We proceed with regressing a new model with 2SLS:
##
## Call:
## ivreg(formula = logw ~ educ + exper + exper2 + smsa + south |
## age + age2 + smsa + south + nearc + daded + momed, data = df)
##
## Residuals:
## Min 1Q Median 3Q Max
## -1.7494 -0.2360 0.0266 0.2498 1.3468
##
## Coefficients:
## Estimate Std. Error t value Pr(>|t|)
## (Intercept) 4.4169039 0.1154208 38.268 < 2e-16 ***
## educ 0.0998429 0.0065738 15.188 < 2e-16 ***
## exper 0.0728669 0.0167134 4.360 1.35e-05 ***
## exper2 -0.0016393 0.0008381 -1.956 0.0506 .

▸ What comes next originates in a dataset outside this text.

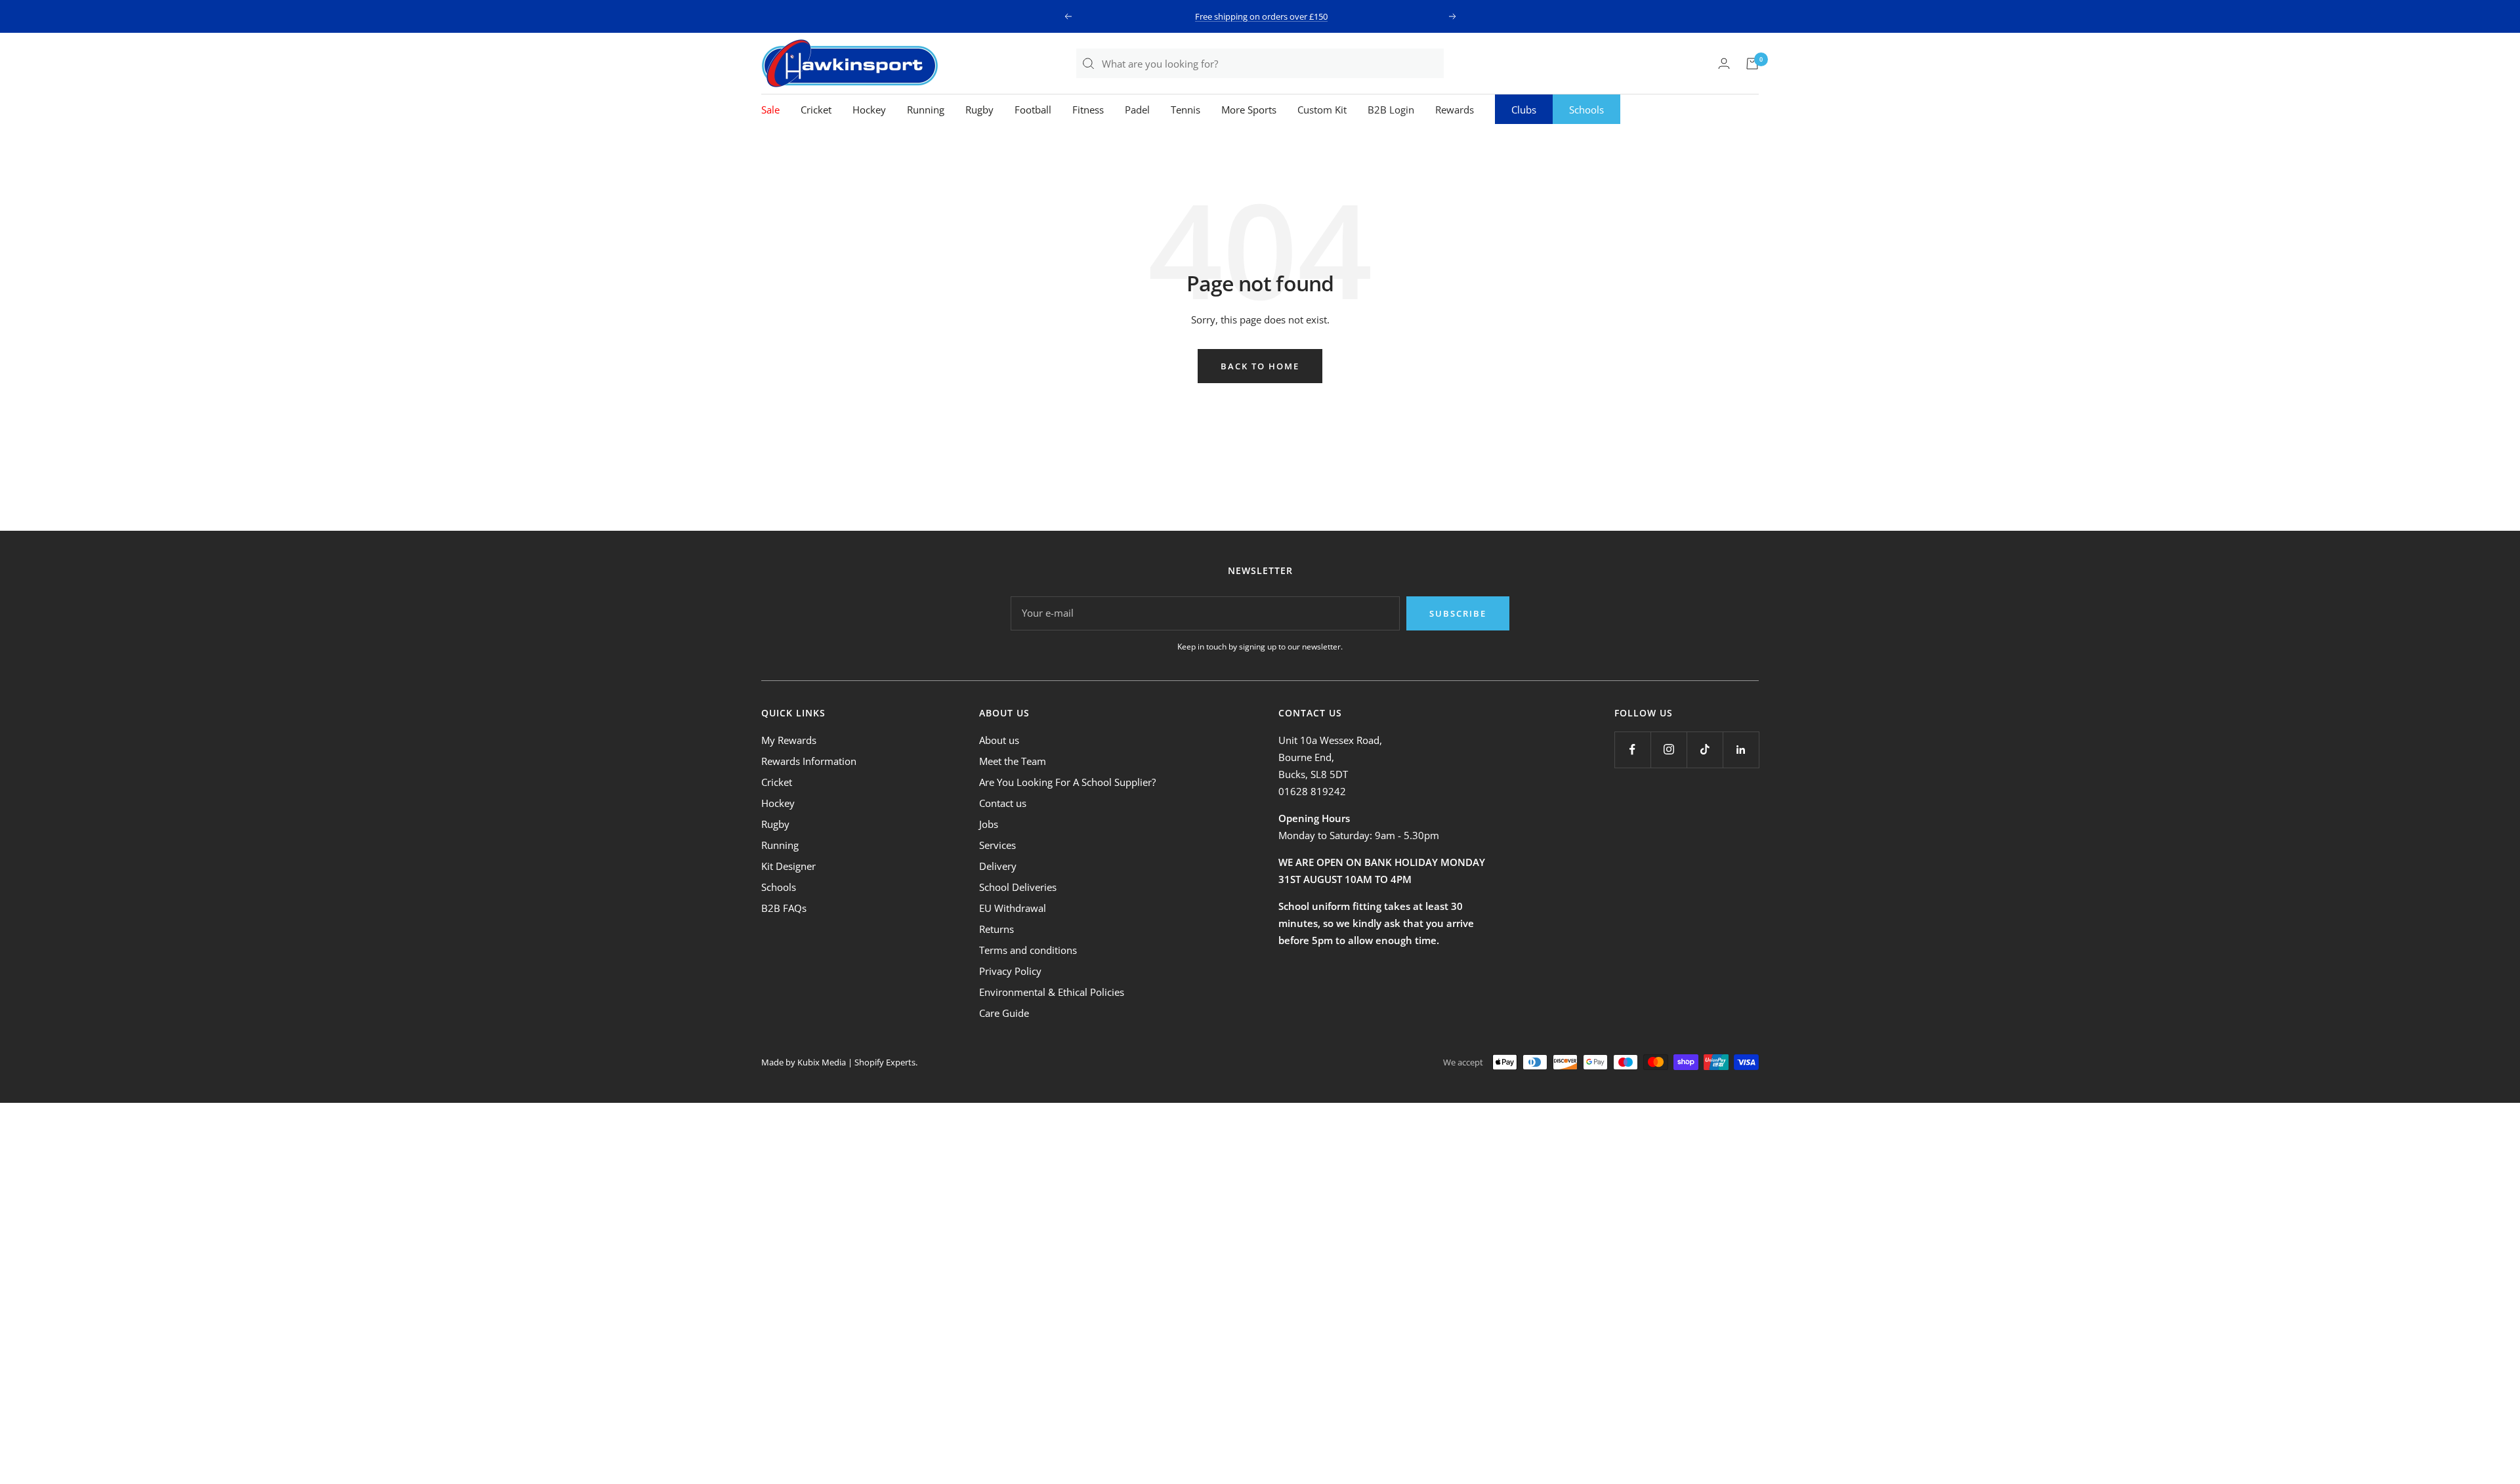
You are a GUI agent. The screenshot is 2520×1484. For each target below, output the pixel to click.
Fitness (1088, 109)
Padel (1137, 109)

## smsa 0.1349370 0.0167695 8.047 1.21e-15 ***
## south -0.1589869 0.0156854 -10.136 < 2e-16 ***
##
## Diagnostic tests:
## df1 df2 statistic p-value
## Weak instruments (educ) 5 3002 145.511 < 2e-16 ***
## Weak instruments (exper) 5 3002 1257.258 < 2e-16 ***
## Weak instruments (exper2) 5 3002 1098.430 < 2e-16 ***
## Wu-Hausman 2 3002 5.709 0.00335 **
## Sargan 2 NA 3.702 0.15705
## ---
## Signif. codes: 0 '***' 0.001 '**' 0.01 '*' 0.05 '.' 0.1 ' ' 1
##
## Residual standard error: 0.3844 on 3004 degrees of freedom
## Multiple R-Squared: 0.2512, Adjusted R-squared: 0.2499
## Wald test: 175.9 on 5 and 3004 DF, p-value: < 2.2e-16
As shown by the summary above, both education and experience still have a positive effect while the squared experience still has a negative effect to \(logw\). The slope of \(educ\) is steeper, moving from 0.08 to 0.10, while the 2SLS experience estimated effect size of about 0.073 is a bit smaller than the OLS estimation of about 0.084. And both 2SLS and OLS estimated a (small) negative 0.002 effect size for the squared experience variable on the \(logwage\).

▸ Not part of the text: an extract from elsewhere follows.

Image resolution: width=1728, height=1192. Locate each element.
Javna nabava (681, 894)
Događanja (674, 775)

At the end of the summary above we added some useful diagnostics tools.
\(R^2\): still very low, with only 25% of \(logwage\) variations explained.
Hausman Test: with p-value < 0.01 rejects the null hypothesis, so \(educ\), \(exper\) and \(exper2\) are endogenous, as expected, that is they are related to \(ε\), the model’s errors.
Sargan Test: with p-value > 0.15 does not reject the null hypothesis, so the instruments are not related with errors of the linear model called on \(logwage\) and are not omitted variables in the model, so they qualify correctly as instruments.